PROBLEM STATEMENT> Exactly the lines starting at the line containing "This screenshot has height=546, width=1568." and ending at the line containing "Click the plus icon on New Note" are to be written out from the listing below, both included.

LISTED RECORDS>
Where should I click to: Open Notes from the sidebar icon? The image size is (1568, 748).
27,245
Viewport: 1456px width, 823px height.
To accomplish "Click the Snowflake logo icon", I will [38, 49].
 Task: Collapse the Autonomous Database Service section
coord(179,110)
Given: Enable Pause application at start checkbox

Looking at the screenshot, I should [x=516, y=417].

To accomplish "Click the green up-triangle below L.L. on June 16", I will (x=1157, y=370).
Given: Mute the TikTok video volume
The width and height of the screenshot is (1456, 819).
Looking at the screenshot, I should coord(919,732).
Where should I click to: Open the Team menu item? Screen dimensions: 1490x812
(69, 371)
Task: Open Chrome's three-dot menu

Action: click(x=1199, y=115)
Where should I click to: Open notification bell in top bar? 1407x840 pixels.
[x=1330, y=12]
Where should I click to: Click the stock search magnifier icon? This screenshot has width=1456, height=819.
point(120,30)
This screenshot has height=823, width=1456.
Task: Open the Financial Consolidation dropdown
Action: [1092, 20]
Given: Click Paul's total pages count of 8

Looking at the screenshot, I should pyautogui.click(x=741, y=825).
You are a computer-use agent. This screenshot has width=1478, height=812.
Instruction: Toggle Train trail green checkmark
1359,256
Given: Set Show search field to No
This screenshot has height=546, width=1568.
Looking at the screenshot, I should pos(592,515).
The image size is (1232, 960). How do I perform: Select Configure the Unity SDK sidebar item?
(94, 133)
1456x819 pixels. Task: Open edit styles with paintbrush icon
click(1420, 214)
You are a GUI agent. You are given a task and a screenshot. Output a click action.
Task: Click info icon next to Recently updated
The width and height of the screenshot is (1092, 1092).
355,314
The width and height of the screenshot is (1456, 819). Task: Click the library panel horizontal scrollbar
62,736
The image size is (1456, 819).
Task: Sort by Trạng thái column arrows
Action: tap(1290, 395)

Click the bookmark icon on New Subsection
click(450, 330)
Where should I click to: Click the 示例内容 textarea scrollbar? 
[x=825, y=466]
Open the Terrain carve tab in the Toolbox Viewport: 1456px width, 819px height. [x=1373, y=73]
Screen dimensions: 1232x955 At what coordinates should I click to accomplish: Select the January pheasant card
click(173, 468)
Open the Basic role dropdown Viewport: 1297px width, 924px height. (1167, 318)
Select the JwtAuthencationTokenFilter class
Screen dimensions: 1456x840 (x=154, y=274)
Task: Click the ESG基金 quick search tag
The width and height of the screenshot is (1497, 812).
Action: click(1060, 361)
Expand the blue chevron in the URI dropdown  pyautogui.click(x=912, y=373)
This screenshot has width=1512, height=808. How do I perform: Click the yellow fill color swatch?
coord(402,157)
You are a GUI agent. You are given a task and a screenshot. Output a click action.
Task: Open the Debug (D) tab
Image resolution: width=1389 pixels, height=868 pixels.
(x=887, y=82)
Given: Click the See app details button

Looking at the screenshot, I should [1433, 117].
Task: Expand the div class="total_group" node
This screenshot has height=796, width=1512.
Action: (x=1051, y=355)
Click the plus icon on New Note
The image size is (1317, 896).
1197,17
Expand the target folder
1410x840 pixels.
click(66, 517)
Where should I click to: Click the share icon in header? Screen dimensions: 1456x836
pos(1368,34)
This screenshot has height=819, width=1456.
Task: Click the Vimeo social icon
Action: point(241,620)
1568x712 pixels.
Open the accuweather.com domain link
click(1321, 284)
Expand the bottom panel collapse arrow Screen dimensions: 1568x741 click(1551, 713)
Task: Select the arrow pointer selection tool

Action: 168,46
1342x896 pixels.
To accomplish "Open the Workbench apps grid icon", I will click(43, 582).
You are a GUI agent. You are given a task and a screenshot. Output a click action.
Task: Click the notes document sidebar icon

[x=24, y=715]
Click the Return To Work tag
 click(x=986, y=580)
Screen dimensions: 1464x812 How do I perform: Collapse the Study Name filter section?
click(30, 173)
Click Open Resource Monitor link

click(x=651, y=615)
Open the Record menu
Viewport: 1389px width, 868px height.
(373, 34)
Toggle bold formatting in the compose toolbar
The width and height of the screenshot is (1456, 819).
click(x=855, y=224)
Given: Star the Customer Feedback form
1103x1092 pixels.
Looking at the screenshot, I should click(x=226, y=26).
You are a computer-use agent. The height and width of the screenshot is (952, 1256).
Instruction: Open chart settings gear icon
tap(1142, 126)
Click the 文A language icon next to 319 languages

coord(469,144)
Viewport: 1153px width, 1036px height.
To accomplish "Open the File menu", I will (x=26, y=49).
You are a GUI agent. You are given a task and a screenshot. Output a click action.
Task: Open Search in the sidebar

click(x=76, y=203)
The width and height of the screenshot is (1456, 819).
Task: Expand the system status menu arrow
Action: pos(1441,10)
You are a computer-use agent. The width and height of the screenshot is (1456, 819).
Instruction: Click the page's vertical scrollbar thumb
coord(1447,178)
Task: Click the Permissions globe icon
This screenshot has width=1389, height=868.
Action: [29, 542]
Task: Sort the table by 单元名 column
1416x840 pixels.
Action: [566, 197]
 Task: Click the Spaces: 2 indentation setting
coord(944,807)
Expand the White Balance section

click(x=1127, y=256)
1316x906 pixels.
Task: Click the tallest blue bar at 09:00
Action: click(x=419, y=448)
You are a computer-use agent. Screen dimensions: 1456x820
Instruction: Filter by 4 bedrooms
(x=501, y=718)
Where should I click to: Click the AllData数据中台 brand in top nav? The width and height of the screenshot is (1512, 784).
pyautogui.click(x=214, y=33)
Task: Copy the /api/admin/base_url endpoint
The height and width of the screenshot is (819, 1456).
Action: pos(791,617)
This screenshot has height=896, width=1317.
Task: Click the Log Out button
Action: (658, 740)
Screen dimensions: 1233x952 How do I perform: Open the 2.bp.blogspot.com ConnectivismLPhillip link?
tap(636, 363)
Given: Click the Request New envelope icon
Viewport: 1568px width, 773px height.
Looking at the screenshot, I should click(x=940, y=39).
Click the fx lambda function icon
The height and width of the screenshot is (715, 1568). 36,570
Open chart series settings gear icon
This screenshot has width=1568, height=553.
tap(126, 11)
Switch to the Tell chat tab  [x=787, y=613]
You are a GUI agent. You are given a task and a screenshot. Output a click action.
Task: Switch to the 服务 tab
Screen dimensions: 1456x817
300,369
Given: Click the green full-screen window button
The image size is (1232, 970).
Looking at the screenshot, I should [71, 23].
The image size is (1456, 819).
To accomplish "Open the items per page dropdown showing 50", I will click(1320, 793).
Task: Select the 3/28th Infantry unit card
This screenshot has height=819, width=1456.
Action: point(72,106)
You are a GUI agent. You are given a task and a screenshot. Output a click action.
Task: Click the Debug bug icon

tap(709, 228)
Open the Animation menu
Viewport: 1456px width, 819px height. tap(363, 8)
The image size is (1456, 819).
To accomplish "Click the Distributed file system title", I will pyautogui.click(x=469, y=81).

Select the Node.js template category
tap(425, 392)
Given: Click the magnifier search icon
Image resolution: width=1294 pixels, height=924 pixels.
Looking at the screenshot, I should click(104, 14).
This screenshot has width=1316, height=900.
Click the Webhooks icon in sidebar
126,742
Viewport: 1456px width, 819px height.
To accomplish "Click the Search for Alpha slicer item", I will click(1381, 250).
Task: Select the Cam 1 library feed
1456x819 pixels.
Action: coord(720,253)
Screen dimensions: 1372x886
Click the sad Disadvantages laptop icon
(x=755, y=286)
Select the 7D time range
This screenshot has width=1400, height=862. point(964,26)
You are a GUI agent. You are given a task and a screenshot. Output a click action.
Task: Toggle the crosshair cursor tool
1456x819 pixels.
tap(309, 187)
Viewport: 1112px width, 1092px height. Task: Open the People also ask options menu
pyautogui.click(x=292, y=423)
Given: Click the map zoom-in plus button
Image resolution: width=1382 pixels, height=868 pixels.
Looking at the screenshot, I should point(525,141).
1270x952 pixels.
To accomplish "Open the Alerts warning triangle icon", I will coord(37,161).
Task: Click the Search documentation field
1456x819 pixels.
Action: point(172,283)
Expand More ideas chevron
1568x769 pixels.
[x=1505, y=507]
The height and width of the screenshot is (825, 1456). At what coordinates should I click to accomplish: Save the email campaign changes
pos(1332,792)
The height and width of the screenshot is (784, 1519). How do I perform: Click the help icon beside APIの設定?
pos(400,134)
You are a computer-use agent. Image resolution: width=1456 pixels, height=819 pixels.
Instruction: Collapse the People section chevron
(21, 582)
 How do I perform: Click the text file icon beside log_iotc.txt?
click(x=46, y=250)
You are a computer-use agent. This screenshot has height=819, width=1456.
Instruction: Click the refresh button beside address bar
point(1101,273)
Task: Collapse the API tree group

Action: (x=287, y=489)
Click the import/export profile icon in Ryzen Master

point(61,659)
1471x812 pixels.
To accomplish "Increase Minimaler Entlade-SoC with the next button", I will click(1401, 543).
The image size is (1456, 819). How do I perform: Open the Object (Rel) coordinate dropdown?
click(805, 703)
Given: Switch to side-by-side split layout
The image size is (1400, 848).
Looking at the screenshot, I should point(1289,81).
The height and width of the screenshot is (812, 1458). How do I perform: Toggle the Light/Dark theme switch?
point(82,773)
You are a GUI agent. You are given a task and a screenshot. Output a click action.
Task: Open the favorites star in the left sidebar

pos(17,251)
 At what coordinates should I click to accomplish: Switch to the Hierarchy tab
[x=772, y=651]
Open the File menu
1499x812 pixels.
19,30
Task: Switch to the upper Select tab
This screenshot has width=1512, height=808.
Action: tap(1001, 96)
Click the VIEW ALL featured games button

SOLUTION TO THIS TASK>
This screenshot has height=546, width=1568.
Looking at the screenshot, I should pos(592,515).
The image size is (1232, 960). How do I perform: Select Configure the Unity SDK sidebar item?
(94, 133)
1456x819 pixels. Task: Open edit styles with paintbrush icon
click(1420, 214)
You are a GUI agent. You are given a task and a screenshot. Output a click action.
Task: Click info icon next to Recently updated
The width and height of the screenshot is (1092, 1092).
355,314
The width and height of the screenshot is (1456, 819). Task: Click the library panel horizontal scrollbar
62,736
The image size is (1456, 819).
Task: Sort by Trạng thái column arrows
Action: tap(1290, 395)

Click the bookmark icon on New Subsection
click(450, 330)
Where should I click to: Click the 示例内容 textarea scrollbar? 
[x=825, y=466]
Open the Terrain carve tab in the Toolbox Viewport: 1456px width, 819px height. [x=1373, y=73]
Screen dimensions: 1232x955 At what coordinates should I click to accomplish: Select the January pheasant card
click(173, 468)
Open the Basic role dropdown Viewport: 1297px width, 924px height. (1167, 318)
Select the JwtAuthencationTokenFilter class
Screen dimensions: 1456x840 (x=154, y=274)
Task: Click the ESG基金 quick search tag
The width and height of the screenshot is (1497, 812).
Action: click(1060, 361)
Expand the blue chevron in the URI dropdown  pyautogui.click(x=912, y=373)
This screenshot has width=1512, height=808. How do I perform: Click the yellow fill color swatch?
coord(402,157)
You are a GUI agent. You are given a task and a screenshot. Output a click action.
Task: Open the Debug (D) tab
Image resolution: width=1389 pixels, height=868 pixels.
(x=887, y=82)
Given: Click the See app details button

Looking at the screenshot, I should [1433, 117].
Task: Expand the div class="total_group" node
This screenshot has height=796, width=1512.
Action: (x=1051, y=355)
Click the plus icon on New Note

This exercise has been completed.